ビバルディが活躍していたかなり以前より、バロック時代には、今のオペラが形式として確立された、という重要な時代でもありました。
ビバルディも数多くのオペラを作曲していますが、これからしばらくは、このバロック音楽とオペラについて、その歴史や社会背景などを交えながら、どのように発展していったのか、さまざまな角度から書いていきたいと思います。
バロック時代初期(1)<「音楽劇」から「オペラ」へ>
ヨ―ロッパの中でも、特にイタリアのオペラの歴史は、古くからそのめざましい発展が見られ、確固たる史実が残っております。
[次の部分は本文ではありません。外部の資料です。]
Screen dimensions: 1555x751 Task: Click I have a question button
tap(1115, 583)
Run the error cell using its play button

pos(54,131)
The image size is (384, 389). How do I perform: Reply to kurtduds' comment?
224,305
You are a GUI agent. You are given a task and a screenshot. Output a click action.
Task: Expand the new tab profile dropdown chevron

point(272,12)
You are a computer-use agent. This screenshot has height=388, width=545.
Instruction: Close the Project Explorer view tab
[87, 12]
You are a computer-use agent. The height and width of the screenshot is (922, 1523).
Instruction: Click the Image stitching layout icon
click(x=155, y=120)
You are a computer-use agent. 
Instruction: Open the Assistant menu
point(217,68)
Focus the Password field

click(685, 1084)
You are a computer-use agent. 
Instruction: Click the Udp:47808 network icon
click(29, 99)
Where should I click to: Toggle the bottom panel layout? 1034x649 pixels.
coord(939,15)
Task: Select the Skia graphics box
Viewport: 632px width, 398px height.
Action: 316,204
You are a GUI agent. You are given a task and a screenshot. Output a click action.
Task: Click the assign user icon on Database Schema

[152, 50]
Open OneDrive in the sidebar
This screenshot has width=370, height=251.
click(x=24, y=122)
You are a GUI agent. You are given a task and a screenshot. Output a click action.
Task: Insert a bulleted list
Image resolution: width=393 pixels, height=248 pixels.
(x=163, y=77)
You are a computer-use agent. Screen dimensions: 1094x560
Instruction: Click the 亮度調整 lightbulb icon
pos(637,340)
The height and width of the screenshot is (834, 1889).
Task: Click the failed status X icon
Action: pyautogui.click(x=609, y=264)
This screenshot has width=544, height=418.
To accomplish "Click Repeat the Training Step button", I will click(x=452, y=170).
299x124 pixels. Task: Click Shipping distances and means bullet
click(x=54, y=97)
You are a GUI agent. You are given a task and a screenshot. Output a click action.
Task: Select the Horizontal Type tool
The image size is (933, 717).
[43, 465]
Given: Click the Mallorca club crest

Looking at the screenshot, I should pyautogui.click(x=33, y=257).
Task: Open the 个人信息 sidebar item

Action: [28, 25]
その歴史をたどると、「オペラ」という名称すら初期の頃には存在していなく、当時の作曲家自ら「音楽による寓話」などと称されていました。
ただしこの当時の作品に関しては、むしろ「音楽劇」と総称されたほうが適当であると考えられている一面もあります。
その背景には、西洋音楽史の流れとして、中世ルネサンスのマドリガーレが基礎になっています。これは1540年代になり、イタリアのマドリガードとしても発展していきますが、徐々に新しくモノディア形式が取り入れられる傾向へと移行する背景があったためである、とも考えられております。
これらは、マレンツィオ(1554~1599年)やジェズアルド(1561~1613年)らといった、当時の作曲家の作品に見られる、独奏旋律のパートや和声を意識した劇的な表現からうかがい知ることができます。
また、ルネサンスの社交的な娯楽の曲調を崩す方向に促す傾向にあったことが関係しているものと思われます。
バロック初期においては、このような音楽の発展性が、流動的に一連の西洋音楽全体を変革させていき、最終型は近代の歌劇と呼ばれる要素を含んだスタイルに様変わりしていった時期であったと考えられております。